::: 読解文
レアル、クラシコでことごとく10人に…直近26回中11回の退場処分

レアル、クラシコでことごとく10人に…直近26回中11回の退場処分

2分間で2度の警告を受けて退場となったC・ロナウド [写真]=Getty Images

 レアル・マドリードが敵地カンプ・ノウでバルセロナに3‐1で先勝するという結果に終わった、現地時間13日のスーペルコパ・デ・エスパーニャのファーストレグ。8日に行われたUEFAスーパーカップではマンチェスター・ユナイテッドを2‐1で下しており、早くも今シーズン2つ目のタイトルに王手を掛けたレアル・マドリードだが、その一方でバルセロナとの“エル・クラシコ”でのあまりの退場者の多さが話題となっている。

 今回の一戦では、途中出場から鮮やかな決勝点を決めたエースのポルトガル代表FWクリスティアーノ・ロナウドが、わずか2分間で相次ぎ警告を受けて、“エル・クラシコ”では自身初となる退場処分を食らった。だが、ゴールを決めた後にユニフォームを脱いだことによる80分のイエローカードは妥当だったものの、シミュレーションを働いたことによる82分のイエローカードは主審の判断に疑問符が付けられている。むしろ、バルセロナがこの日唯一の得点となったPKを獲得した際のウルグアイ代表FWルイス・スアレスのプレーの方がダイビングの疑いが強く、またもやレアル・マドリードに不利な判定が下されたとの声も上がっている。
::::::
> _取り組む課題_
a) クラシコの記事を読んで、次の問いに答えなさい。
(i) スーペルコパ・デ・エスパーニャのファーストレグは、どちらが何対何で勝ちましたか。
(ii) UEFAスーパーカップでレアル・マドリードが下した相手はどこですか。
(iii) クリスティアーノ・ロナウドが80分にイエローカードを受けた理由は何ですか。
b) クラシコの記事の続きを書きなさい。
この練習では、データ項目を使う必要はありません。
::: データ項目
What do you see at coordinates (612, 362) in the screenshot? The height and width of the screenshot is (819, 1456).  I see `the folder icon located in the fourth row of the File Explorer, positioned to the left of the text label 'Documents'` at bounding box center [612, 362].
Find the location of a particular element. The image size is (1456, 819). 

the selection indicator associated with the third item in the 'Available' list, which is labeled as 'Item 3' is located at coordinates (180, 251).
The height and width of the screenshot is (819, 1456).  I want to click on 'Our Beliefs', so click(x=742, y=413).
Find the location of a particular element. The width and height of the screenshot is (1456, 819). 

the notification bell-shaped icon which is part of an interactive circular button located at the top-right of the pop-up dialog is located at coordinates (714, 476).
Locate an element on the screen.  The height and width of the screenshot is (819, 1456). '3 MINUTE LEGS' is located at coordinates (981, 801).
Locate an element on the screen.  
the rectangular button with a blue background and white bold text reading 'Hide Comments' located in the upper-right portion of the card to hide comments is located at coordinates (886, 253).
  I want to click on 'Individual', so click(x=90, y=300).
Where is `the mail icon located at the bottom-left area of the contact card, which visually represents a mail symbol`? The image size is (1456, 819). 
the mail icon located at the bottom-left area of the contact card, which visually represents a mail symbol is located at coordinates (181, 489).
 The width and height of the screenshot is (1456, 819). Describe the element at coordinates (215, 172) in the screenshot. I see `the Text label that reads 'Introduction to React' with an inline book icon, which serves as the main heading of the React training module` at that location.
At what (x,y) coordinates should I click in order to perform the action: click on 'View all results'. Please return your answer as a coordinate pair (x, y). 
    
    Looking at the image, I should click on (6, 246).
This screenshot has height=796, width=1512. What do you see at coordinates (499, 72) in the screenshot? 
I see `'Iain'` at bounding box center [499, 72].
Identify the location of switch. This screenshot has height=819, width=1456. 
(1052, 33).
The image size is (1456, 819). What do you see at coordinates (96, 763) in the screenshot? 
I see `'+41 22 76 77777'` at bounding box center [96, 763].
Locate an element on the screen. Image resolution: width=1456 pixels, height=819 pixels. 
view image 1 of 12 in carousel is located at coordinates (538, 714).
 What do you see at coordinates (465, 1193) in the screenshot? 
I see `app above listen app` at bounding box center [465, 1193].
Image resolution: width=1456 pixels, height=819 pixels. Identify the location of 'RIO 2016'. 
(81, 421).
::::::
> _解答_
a)
(i) レアル・マドリードが3‐1で勝った。
(ii) マンチェスター・ユナイテッド
(iii) ゴールを決めた後にユニフォームを脱いだこと。

b)
 というのも、直近の7年間で26回行われて来た“エル・クラシコ”で、レアル・マドリードは11回も退場者を出しているからだ。バルセロナが本拠地カンプ・ノウでレアル・マドリードに5‐0で圧勝した2010年11月29日の一戦で、スペイン代表DFセルヒオ・ラモスが退場処分を受けて以来、レアル・マドリードが10人で試合を終えたのは今回で11回を数える。その退場者の内訳は、S・ラモスが4回、元同代表DFラウール・アルビオル、同代表MFイスコ、ポルトガル代表DFペペ、アルゼンチン代表FWアンヘル・ディ・マリア、ドイツ代表MFメスト・エジル、ブラジル代表DFマルセロ、C・ロナウドがそれぞれ1回となっている。これに対し、バルセロナが10人で試合を終えたのはわずか3回で、退場者の内訳は元スペイン代表GKホセ・マヌエル・ピント、元同代表FWダビド・ビジャ、元同代表GKビクトル・バルデスが1回ずつとなっている。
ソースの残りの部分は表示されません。